### Exercise description
Your response should be a copy of each line in the listing below that includes the word "computer".
========================================================================
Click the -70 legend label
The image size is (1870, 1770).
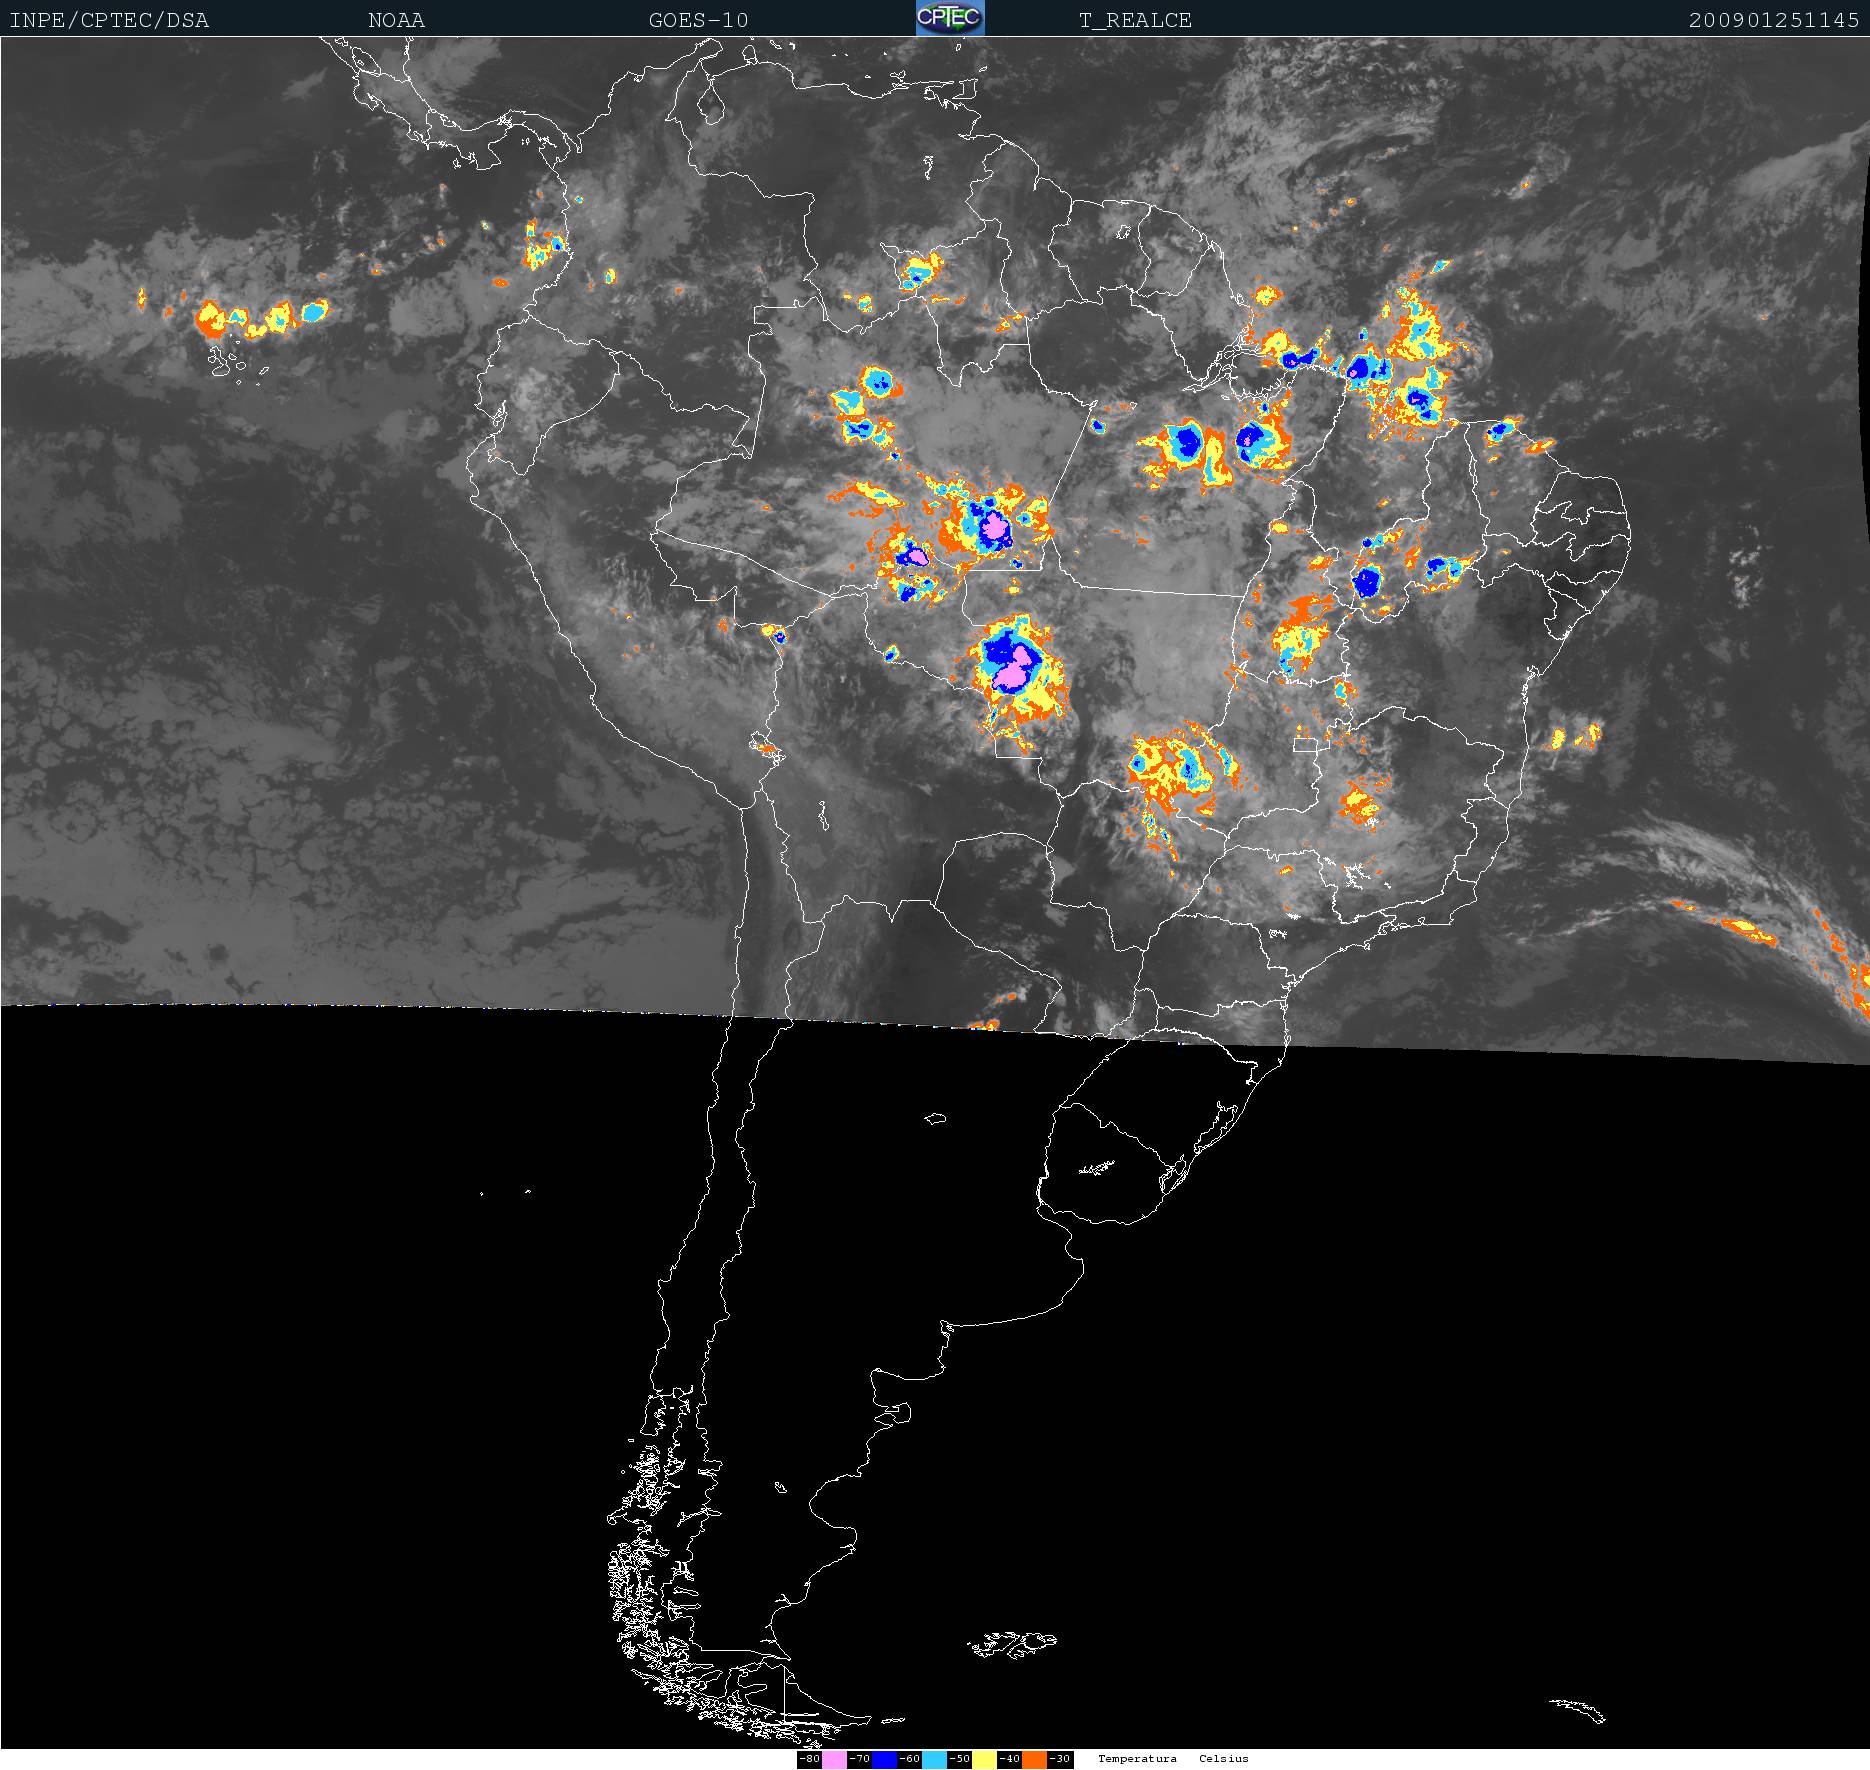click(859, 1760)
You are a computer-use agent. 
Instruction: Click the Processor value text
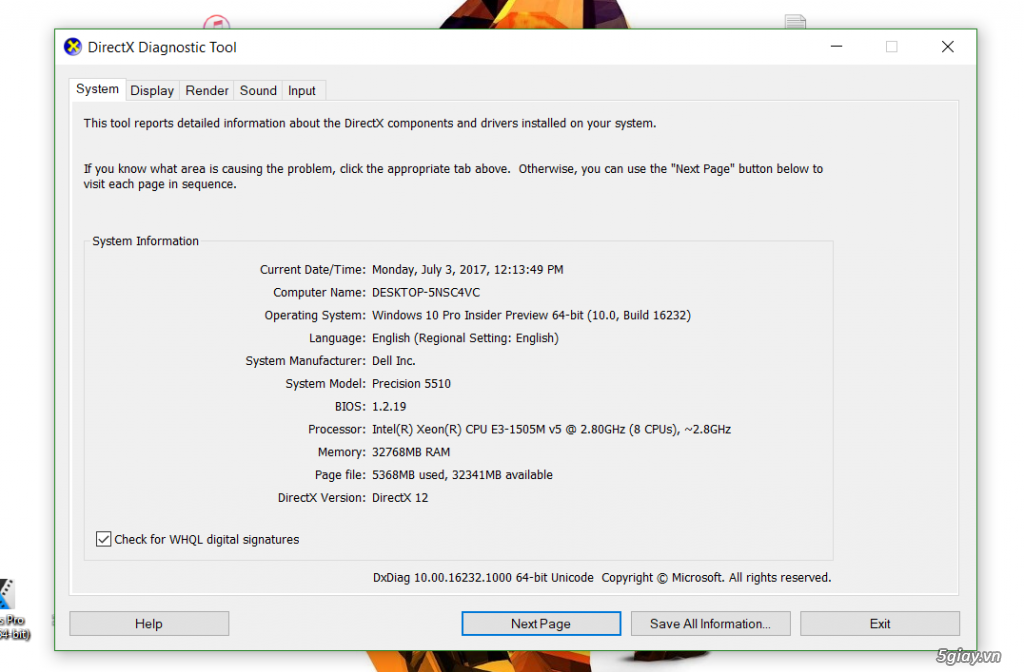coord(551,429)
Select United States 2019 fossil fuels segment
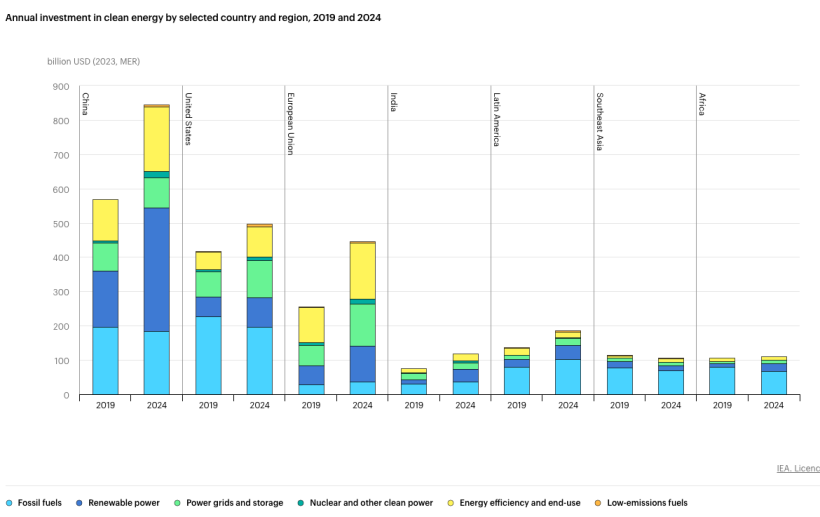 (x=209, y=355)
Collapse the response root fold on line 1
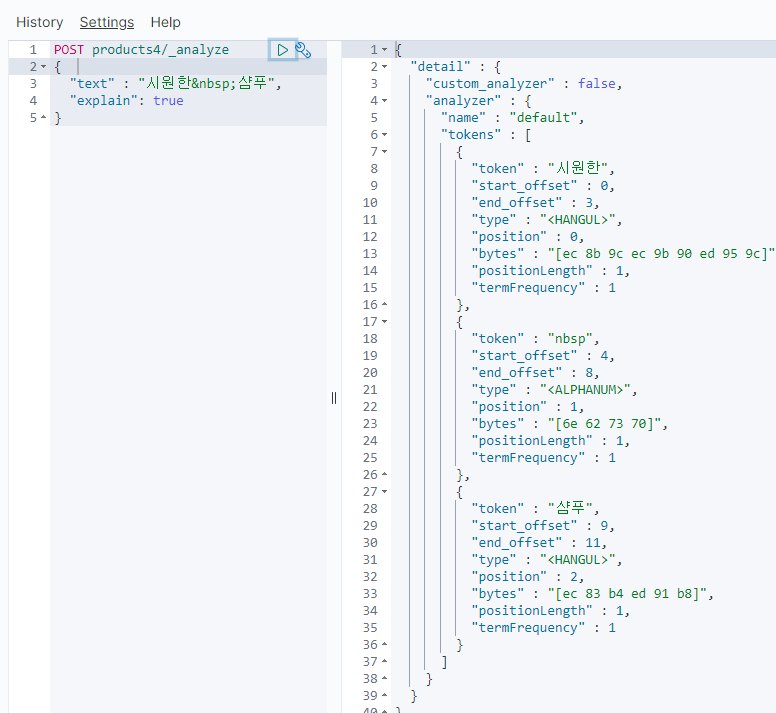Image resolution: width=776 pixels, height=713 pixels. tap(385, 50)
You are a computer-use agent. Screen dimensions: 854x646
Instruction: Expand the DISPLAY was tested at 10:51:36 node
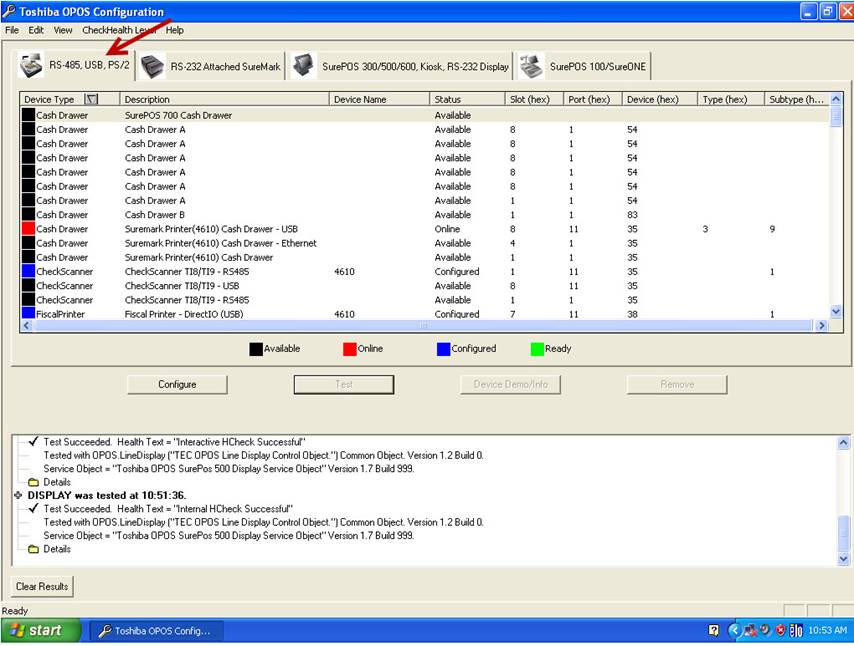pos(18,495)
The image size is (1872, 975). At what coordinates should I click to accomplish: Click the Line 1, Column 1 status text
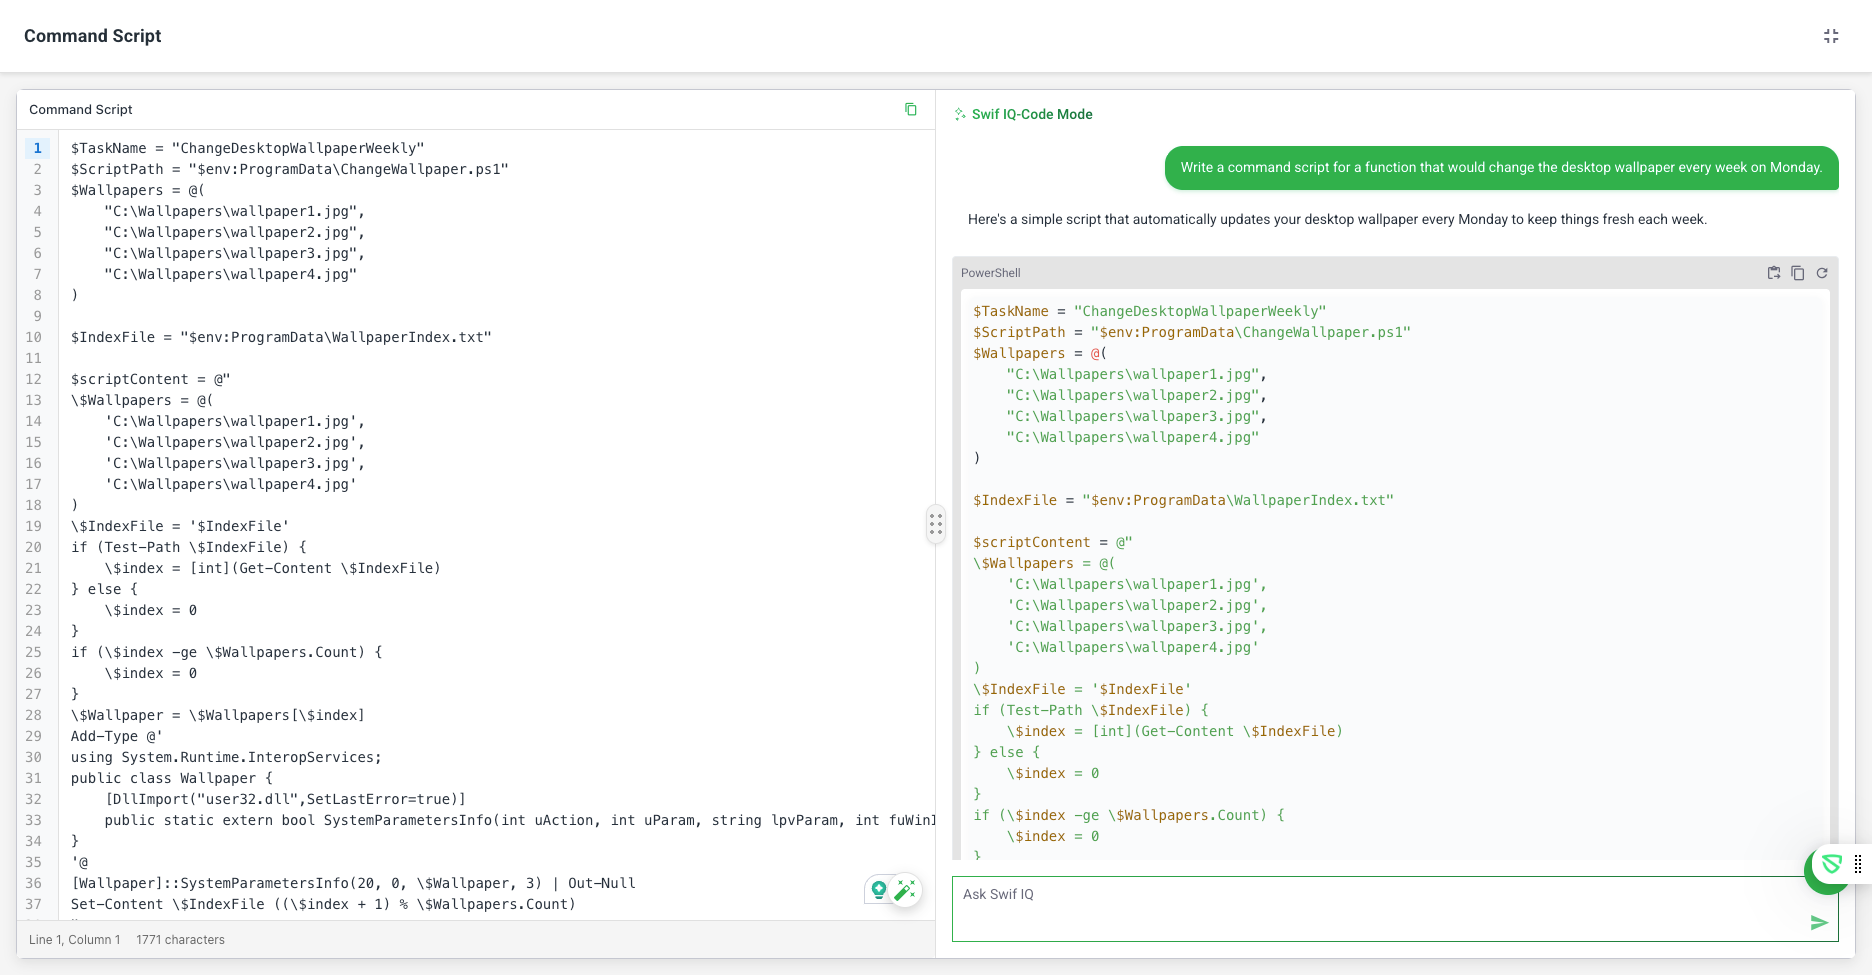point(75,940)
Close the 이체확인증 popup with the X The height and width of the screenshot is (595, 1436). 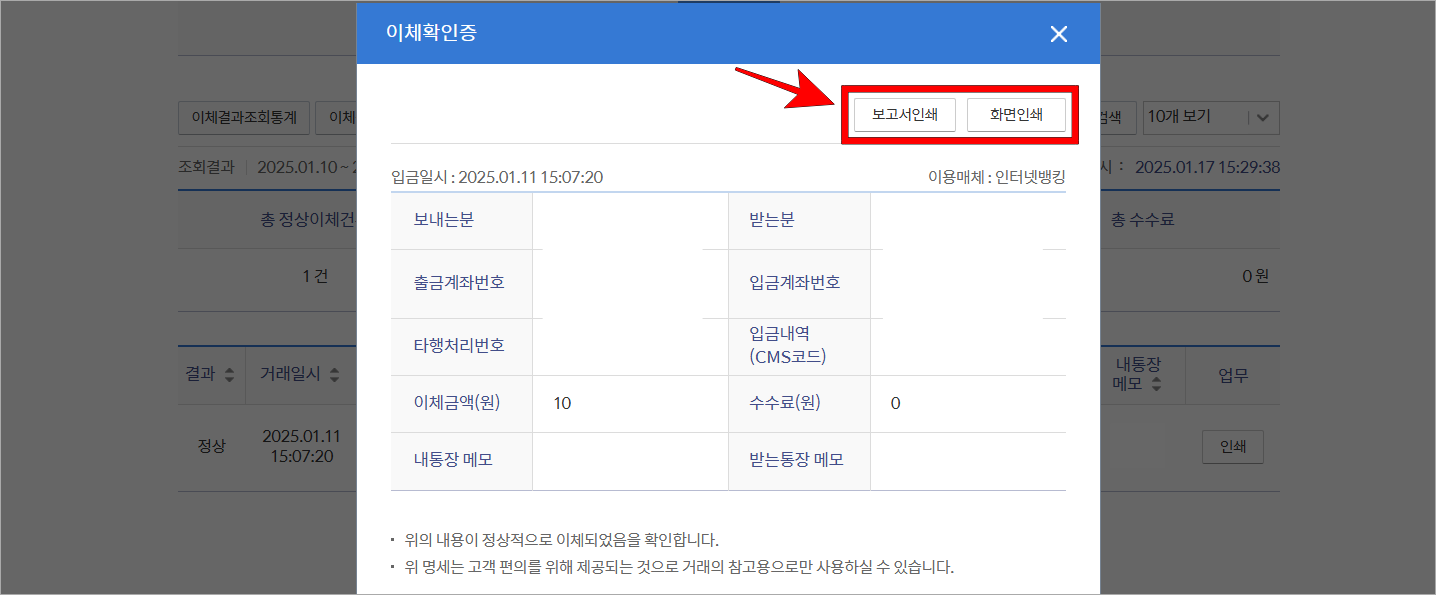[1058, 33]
========================================================================
### Response to the task
You are a computer-use agent. 
You are a computer-use agent. Screen dimensions: 854x646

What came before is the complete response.